Exercise instructions
• a. In two sentences, summarize the passage below on Strongyloides gene families.
• b. Decide whether each statement below agrees with the passage on Strongyloides gene families, answering yes or no and quoting the words from the passage that settle it.
(i) The S. stercoralis transcriptome data were newly generated for this study.
(ii) Other paralogously expanded genes were enriched among the upregulated genes.
(iii) S. stercoralis can reinfect the same host internally.
• c. Pick up the passage on Strongyloides gene families after its final sentence and write the next paragraph.

** Opening Selected text block **

Expanded gene familes are upregulated in parasitic stages

We identified genes and gene families that are likely to play a key role in the parasitic lifestyle of S. ratti and S. stercoralis, by comparing the transcriptomes of parasitic and free-living female stages. We generated S. ratti transcriptome data and used previously published S. stercoralis data[44]. A total of 909 S. ratti and 1,188 S. stercoralis genes were upregulated in parasitic females compared with free-living females (edgeR, fold change>2, FDR<0.01; Supplementary Tables 12, 13) of which 423 S. ratti and 457 S. stercoralis orthologous genes were upregulated in the parasitic female stage of both species (Supplementary Table 14). The two most expanded Strongyloides gene families – SCP/TAPS[37] and astacin domain coding genes[45-48] – dominated the list of genes differentially expressed by the parasitic female. In S. ratti and S. stercoralis, respectively, 58 and 62% of putative astacin-like proteins and 57 and 71% SCP/TAPS genes were differentially expressed between parasitic vs. free-living females (Fig. 3; Supplementary Tables 10, 13). However, other paralogously expanded genes were not enriched among the upregulated genes suggesting they may not be important for parasitism. Both Strongyloides and Parastrongyloides infect their hosts by skin penetration; the larvae then migrate through the host, and adult females in the host live in the mucosa of the small intestine[49,50] where they feed on the host. Astacins are metallopeptidases that have previously been associated with a role in tissue migration by nematode infective larvae[46,51]. Around half of the putative astacin-like proteins in Strongyloides spp. contain the canonical zinc binding motif (HEXXHXXGXXH) of astacin active sites and likely have a role in penetrating the host mucosa in which the parasitic females live. Teasing apart the role of different astacin gene family members in the migration and gut-dwelling phases of this life cycle could provide insights to allow new therapeutic interventions to be developed. For S. ratti and S. stercoralis respectively, 63 and 53% of the SCP/TAPS genes upregulated in the parasitic female encode a signal peptide suggesting that they may be secreted from the worm into the host. An immunomodulatory role for SCP/TAPS proteins has also been proposed based on the inhibitory effect that these proteins have on neutrophil and platelet activity in hookworm infections[37,52,53].
Fig. 3

The parasitic female, free-living female and infective third-stage larvae transcriptomes of Strongyloides spp

The progeny of the parasitic female pass out of the host (as larvae for S. stercoralis, or eggs and larvae for S. ratti) where infective third stage larvae (iL3s) can develop directly, or free-living males and females develop, whose progeny develop into iL3s; iL3s then infect hosts. The human parasite, S. stercoralis, can undergo internal auto-infection (grey dashed line) where iL3s develop and internally reinfect the same host. The transcriptome of the parasitic females, free-living females and iL3s were compared for S. ratti and S. stercoralis. Representative GO terms that were significantly enriched (left-hand side area of box) and Ensembl Compara gene families significantly upregulated (right-hand side of box) for each of these three stages of the lifecycle is summarized. The pie charts show the proportion of the GO terms common to S. ratti and S. stercoralis, or unique to either. Numbers in the right-hand side of boxes represent the number of genes upregulated in each gene family for S. ratti and S. stercoralis.

** Closing Selected text block **
** Opening Provided data block **

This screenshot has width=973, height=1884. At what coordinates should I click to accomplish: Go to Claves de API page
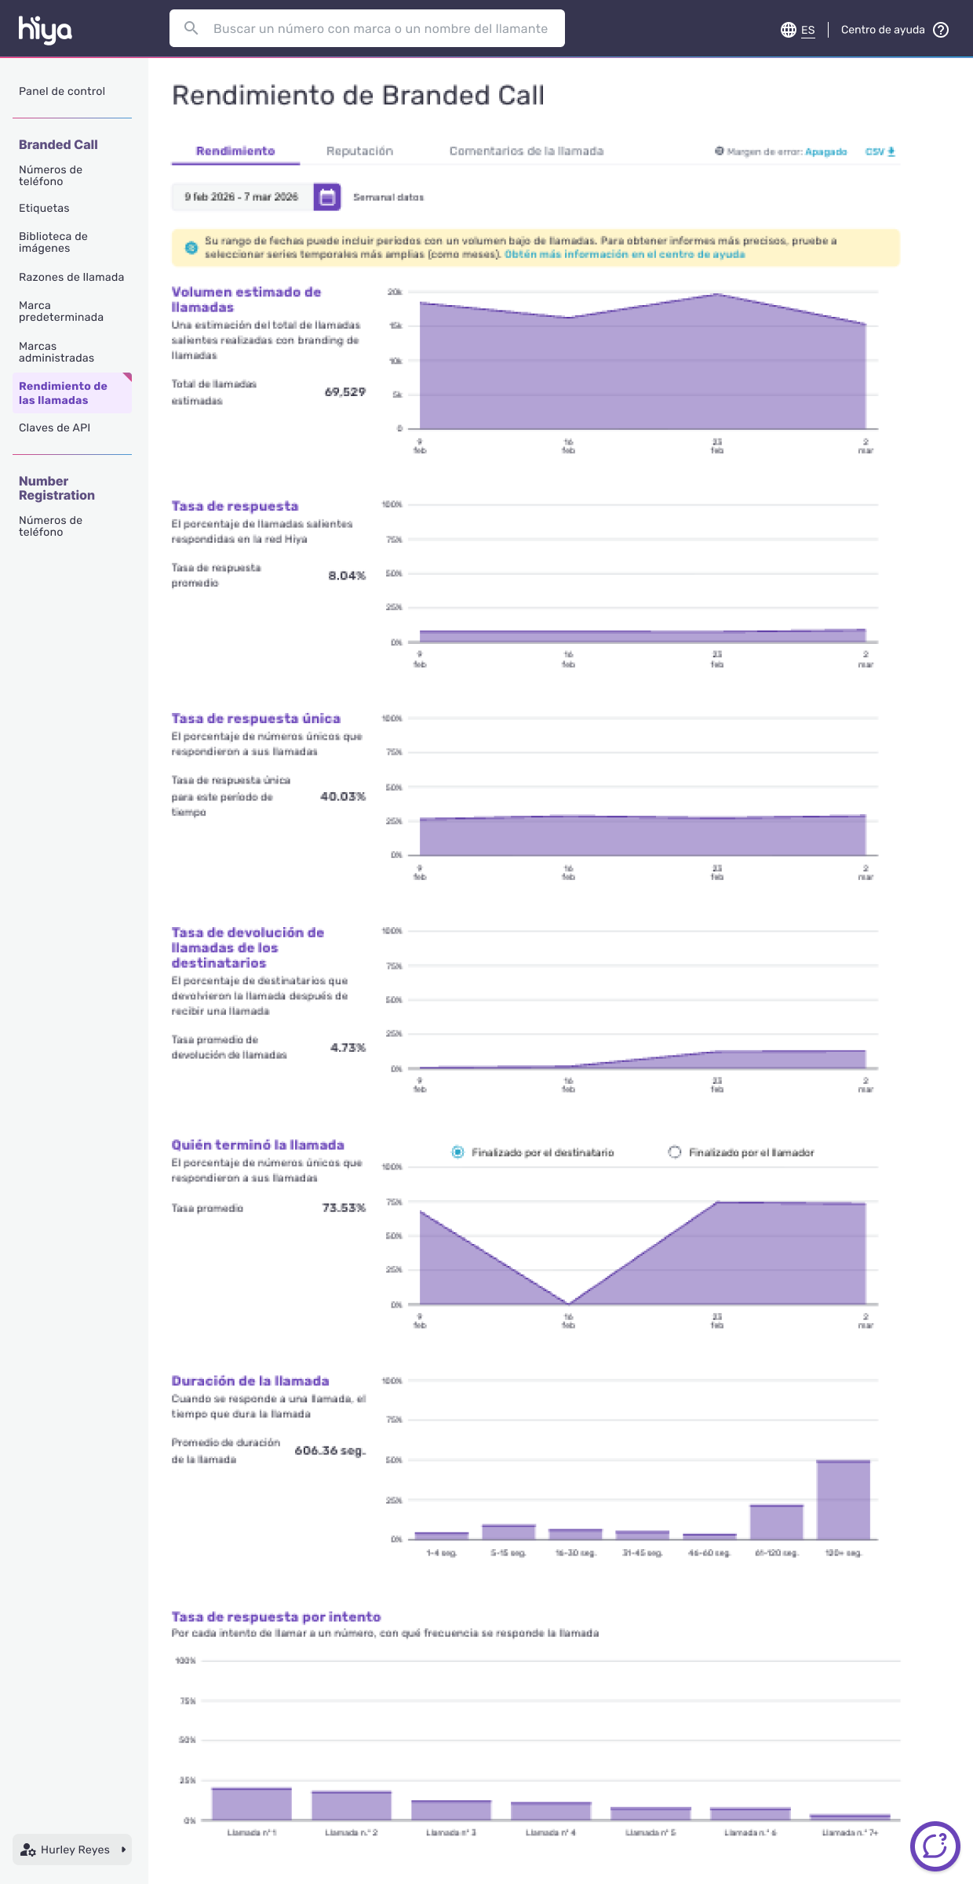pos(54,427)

** Closing Provided data block **
** Opening Provided data block **

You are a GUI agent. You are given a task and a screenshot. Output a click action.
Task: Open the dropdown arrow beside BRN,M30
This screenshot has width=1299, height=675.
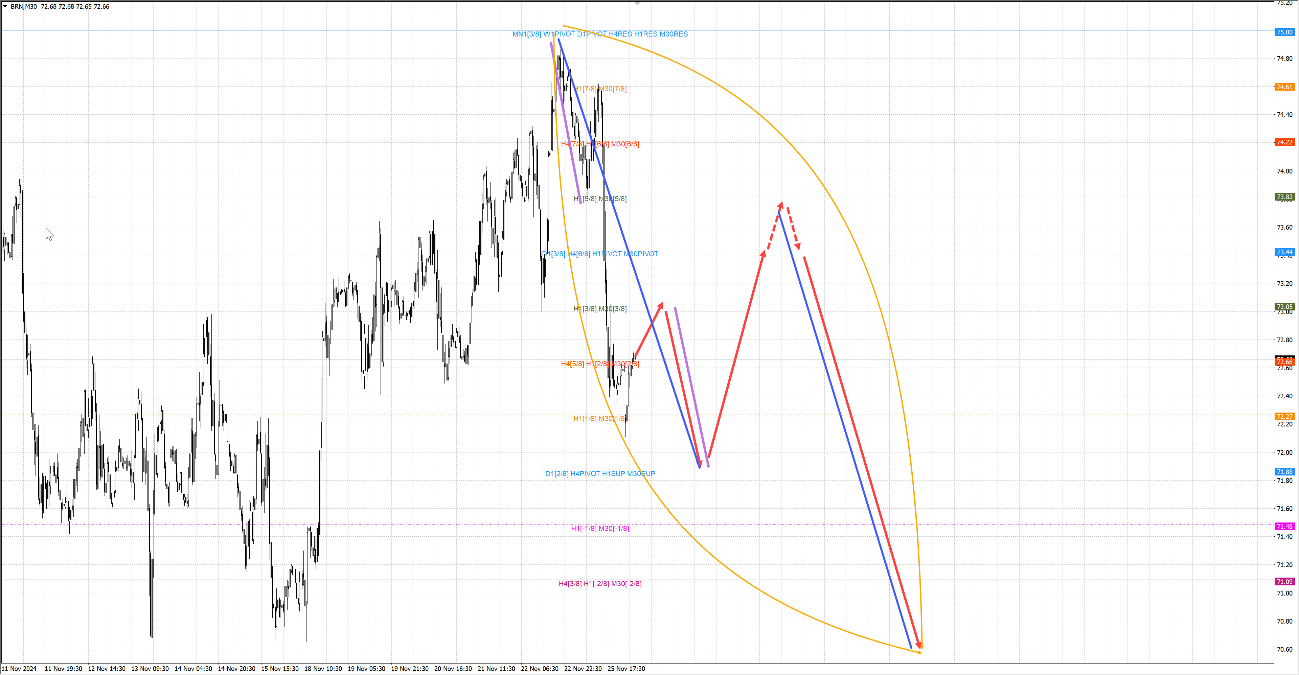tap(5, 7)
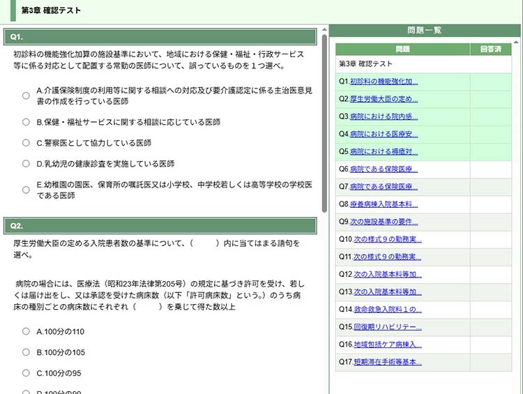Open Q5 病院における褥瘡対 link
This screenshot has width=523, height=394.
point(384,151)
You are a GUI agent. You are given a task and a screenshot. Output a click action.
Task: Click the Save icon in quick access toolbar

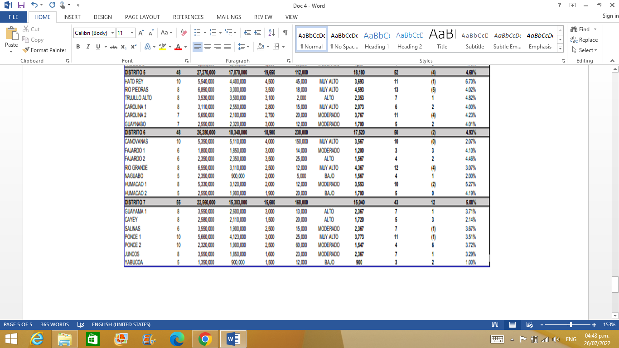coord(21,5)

** Closing Provided data block **
** Opening Provided data block **

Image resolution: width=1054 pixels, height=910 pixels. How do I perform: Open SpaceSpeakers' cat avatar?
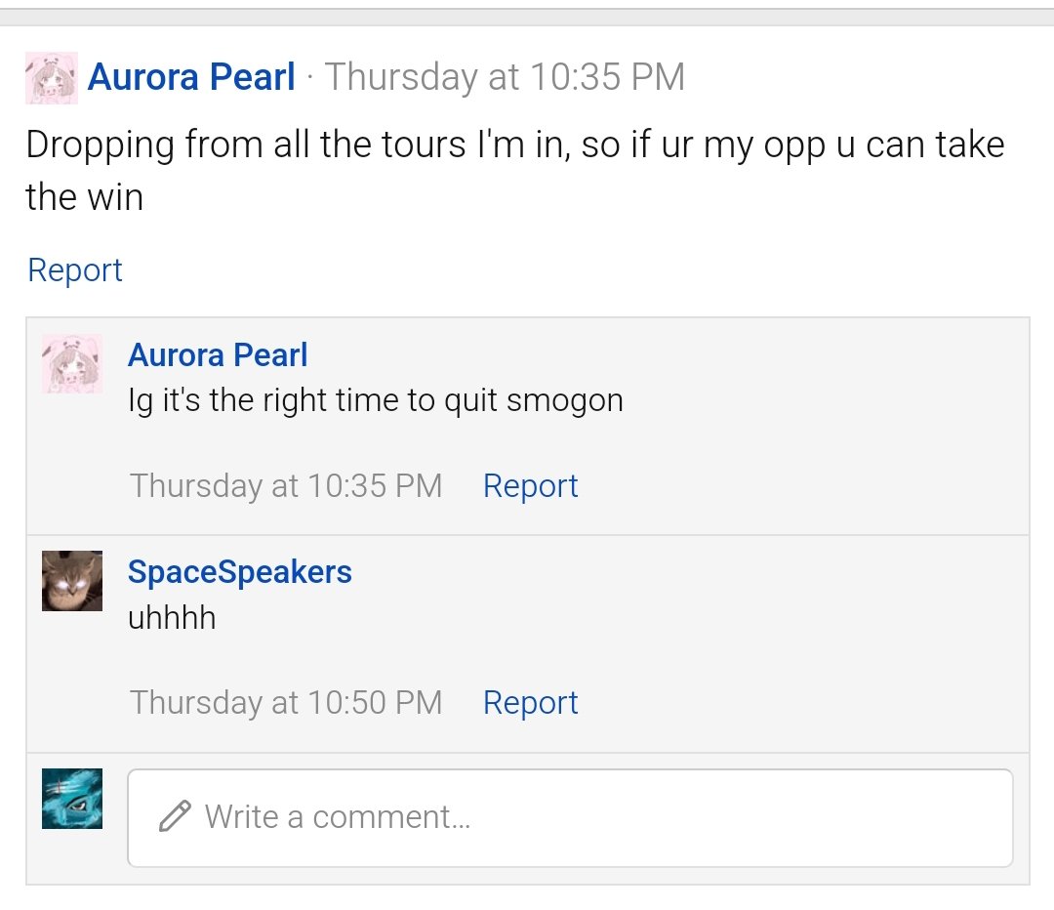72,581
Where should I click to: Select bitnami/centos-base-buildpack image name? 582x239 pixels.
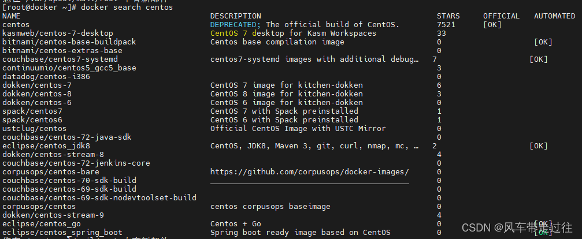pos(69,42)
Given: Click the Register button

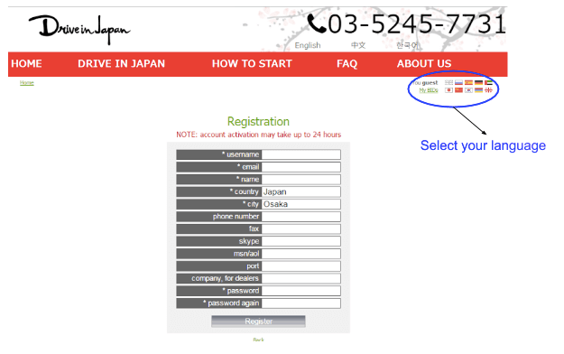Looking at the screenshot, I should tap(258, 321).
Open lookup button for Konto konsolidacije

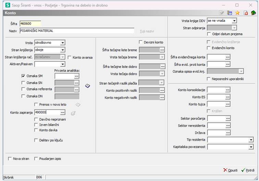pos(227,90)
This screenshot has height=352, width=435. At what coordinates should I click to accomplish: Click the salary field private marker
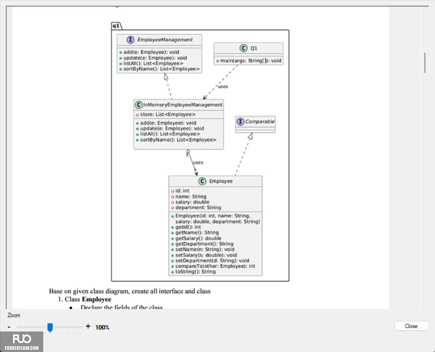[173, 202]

** Closing Provided data block **

Task answers
• a. Comparing the transcriptomes of parasitic and free-living females of S. ratti and S. stercoralis showed 909 and 1,188 genes upregulated in parasitic females, respectively. The two most expanded gene families, SCP/TAPS and astacin domain coding genes, dominated this list: astacins are metallopeptidases likely involved in penetrating the host mucosa, and many of the upregulated SCP/TAPS genes encode a signal peptide suggesting they may be secreted into the host.

• b.
(i) No: "used previously published S. stercoralis data"
(ii) No: "other paralogously expanded genes were not enriched among the upregulated genes"
(iii) Yes: "The human parasite, S. stercoralis, can undergo internal auto-infection (grey dashed line) where iL3s develop and internally reinfect the same host."

• c.
Other gene families commonly upregulated in the parasitic females of both species, compared with free-living females and iL3s, included those coding for transthyretin-like proteins, prolyl endopeptidases, acetylcholinesterases, trypsin-inhibitors, and aspartic peptidases (Fig. 3, Supplementary Table 15). The transthyretin-like genes had some of the highest fold changes of genes upregulated in the parasitic females (Supplementary Table 13). Transthyretin-like genes are a large, nematode-specific gene family[54], expressed in adult parasitic stages[55-57], and are distant relatives of vertebrate transthyretins that are involved in transporting thyroid hormones[58]. While some aspartic peptidases are essential for the digestion of host hemoglobin in blood-borne parasites[59,60], it has been proposed that others are involved in digesting other host macromolecules[61]. Hypothetical protein-coding genes accounted for 20–37% of the differentially expressed genes from pairwise comparisons of parasitic females, free-living females and iL3s, and included genes with the highest relative expression levels (Supplementary Table 13). These novel genes are likely to be important to these distinctive phases of the life cycle, including in parasitism. Three small novel gene families (sgpf-7-9) were predominantly upregulated in S. ratti parasitic females, two of which are predicted to be predominantly secretory or membrane-targeted (Supplementary Table 11). In contrast, the largest hypothetical protein-coding gene families, sgpf-1–6, accounted for only a small proportion (1% in both S. ratti and S. stercoralis) of all differentially expressed hypothetical protein-coding genes suggesting that they do not have roles involved in parasitism. Using gene ontology annotations to summarize the putative functions of upregulated genes revealed distinct differences between the life cycle stages of both species (Fig. 3, Supplementary Table 16). The genes upregulated in iL3s appear to be associated with sensing the environment and with signal transduction, and were the most consistent between S. ratti and S. stercoralis. The products of free-living female expressed genes have core metabolic and growth-related roles (such as in cytoskeleton and chromatin). In parasitic stages, the dominant functional categories were proteases, consistent with the abundant astacins (Fig. 3, Supplementary Table 16).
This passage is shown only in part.